The cops would ask her. Would sit by the bed, more patient than the doctor. They snuck her candy now and then because she was a child with lost eyes who rarely spoke and never smiled. One brought her a little stuffed dog for company. Someone stole it the same day, but she remembered the soft feel of its fur and the kind pity in the cop’s eyes.
“Where is your mother?”
She would only shake her head, close her eyes.
She didn’t know. Did she have a mother? There was no memory, nothing but that sly whisper in her ear that had fear jittering through her. She learned to block it out, to block it all out.

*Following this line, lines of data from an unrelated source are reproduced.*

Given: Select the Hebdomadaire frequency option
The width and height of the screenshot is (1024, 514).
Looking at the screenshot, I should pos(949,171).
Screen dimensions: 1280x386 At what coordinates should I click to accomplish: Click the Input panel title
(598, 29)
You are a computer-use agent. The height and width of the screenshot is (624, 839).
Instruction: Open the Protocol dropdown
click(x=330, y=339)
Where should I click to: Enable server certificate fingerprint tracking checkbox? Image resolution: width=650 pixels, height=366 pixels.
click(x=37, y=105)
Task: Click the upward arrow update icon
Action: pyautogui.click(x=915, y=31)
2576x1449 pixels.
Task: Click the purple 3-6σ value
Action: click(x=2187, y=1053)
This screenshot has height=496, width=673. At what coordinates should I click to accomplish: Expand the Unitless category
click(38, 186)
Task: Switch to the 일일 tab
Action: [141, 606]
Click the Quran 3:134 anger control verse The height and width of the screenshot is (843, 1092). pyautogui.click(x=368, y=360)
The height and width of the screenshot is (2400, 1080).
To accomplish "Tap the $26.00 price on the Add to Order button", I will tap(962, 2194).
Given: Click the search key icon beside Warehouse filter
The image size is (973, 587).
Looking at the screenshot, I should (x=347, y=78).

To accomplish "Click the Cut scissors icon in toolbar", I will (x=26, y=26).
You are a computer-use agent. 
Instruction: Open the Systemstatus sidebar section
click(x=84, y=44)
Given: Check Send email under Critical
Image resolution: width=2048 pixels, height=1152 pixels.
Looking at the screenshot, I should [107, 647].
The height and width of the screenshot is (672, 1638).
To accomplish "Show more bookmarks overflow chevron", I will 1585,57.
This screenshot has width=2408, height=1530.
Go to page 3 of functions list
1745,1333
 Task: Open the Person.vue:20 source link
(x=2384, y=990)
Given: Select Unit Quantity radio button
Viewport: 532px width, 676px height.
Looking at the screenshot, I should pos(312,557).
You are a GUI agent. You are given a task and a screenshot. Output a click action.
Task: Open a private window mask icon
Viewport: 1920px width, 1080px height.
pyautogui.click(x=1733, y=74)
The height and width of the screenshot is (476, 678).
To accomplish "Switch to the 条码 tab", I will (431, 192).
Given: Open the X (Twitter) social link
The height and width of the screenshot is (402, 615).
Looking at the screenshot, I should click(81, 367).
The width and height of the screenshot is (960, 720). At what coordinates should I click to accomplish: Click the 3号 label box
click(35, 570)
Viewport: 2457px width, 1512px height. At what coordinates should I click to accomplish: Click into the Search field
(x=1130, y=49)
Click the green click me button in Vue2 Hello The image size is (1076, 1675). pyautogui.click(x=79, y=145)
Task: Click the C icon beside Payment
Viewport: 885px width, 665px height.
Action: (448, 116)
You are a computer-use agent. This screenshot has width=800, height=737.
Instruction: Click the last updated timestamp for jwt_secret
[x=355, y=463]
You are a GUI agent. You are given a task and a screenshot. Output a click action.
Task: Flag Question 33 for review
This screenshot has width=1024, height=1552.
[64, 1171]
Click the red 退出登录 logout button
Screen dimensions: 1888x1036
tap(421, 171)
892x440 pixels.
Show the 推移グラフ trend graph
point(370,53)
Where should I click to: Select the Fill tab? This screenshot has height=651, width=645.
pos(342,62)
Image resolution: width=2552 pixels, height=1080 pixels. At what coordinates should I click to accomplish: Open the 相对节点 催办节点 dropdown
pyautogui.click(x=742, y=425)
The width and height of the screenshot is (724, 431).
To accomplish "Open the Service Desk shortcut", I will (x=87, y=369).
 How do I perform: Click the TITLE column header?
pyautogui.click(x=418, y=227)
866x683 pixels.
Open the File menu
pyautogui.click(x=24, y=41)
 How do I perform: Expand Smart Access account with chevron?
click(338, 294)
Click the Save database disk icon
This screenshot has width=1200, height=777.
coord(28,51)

Until there was no one and nothing before the narrow bed in the hospital ward.
The social worker with her bright, practiced smile that looked false and tired around the edges. “We’ll call you Eve Dallas.”
That’s not who I am, she thought, but she only stared. I’m nothing. I’m no one.
But they called her Eve in the group homes, in the foster homes, and she learned to be Eve. She learned to fight when pushed, to stand on the line she’d drawn, to become what she needed to become. First to survive. Then with purpose. Since middle childhood, the purpose had been to earn a badge, to make a difference, to stand for those who were no one.